In terms of meditative reading, we have what the Church refers to as Lectio Divina, “Divine Reading.” We begin with the Gospels and bump our noses on some of the hard sayings of Jesus, the kind that we have in today’s Gospel. A preliminary exercise consists in clearing the clutter and the fixations of our minds on things like resentment, refusal to forgive the wrongs others have propelled our way and delicious thoughts of revenge or wishing evil on our persecutors that bog us down in fruitless rumination.

Some other reading material could include for very slow reading a daily passage from St. Teresa of Avila, Doctor of the Church and one of our great spiritual teachers. Her Life and the Interior Castle are classics. St. Edith Stein was converted from Judaism by reading Teresa of Avila and convinced to become a Carmelite whence she would be carried off quickly to a martyr’s crown at Auschwitz. Blessed Abbot Marmion is another great spiritual writer close to our age; his Christ, the Life of the Soul, is one of those spiritual books to savor slowly.

To know Christ Jesus has to be a primary goal of genuine Catholic Christian formation. That requires time and deliberate decision on our part. When we were baptized we were possessed by God; we became his very own possession. We seem to know a lot about possession by the devil from Hollywood’s point of view. Perhaps that’s why so many people believe the Devil really doesn’t exist. There is a current Anthony Hopkins film on exorcism making the rounds today - that strange and great Welsh actor. In the baptismal rite we have a brief prayer of exorcism today but nothing like it was in our former Catholic Latin ritual. Be that as it may, it is God who takes possession of us in Baptism. At that point God began his Trinitarian dwelling within us. And that’s when we became living Tabernacles. The Sacrament of Confirmation and beyond continued the unfolding of our lives in a constant communion with the God within.

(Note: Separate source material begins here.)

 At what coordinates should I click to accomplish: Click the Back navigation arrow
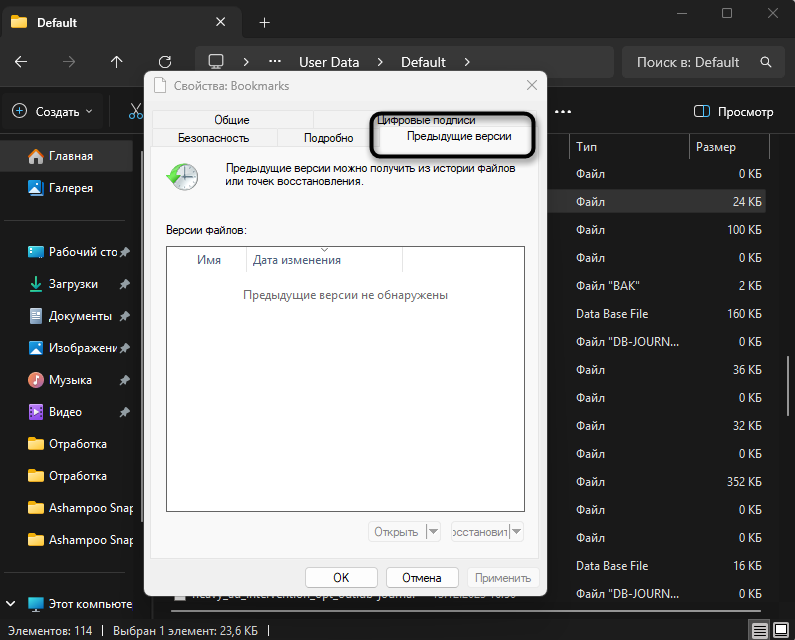pos(21,62)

The Sacrament of the Holy Eucharist every week on the Lord’s Day and the Sacrament of Reconciliation every time we are in need of it foster our relationship with the Christ within.

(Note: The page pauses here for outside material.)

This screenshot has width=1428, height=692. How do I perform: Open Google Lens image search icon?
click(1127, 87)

Cultivation of our life with the Christ within takes effort. It is at least as deserving of the kind of effort we put into any other area of our lives. Think of the disproportionate time we spend sitting before screens, TV and computer and cell-phone screens, massive screens for sports, and then there are the talk shows and reality shows and all the vanity of our time. Lent is coming; give some thought to choosing how you will use that wonderful season of growth and grace this year.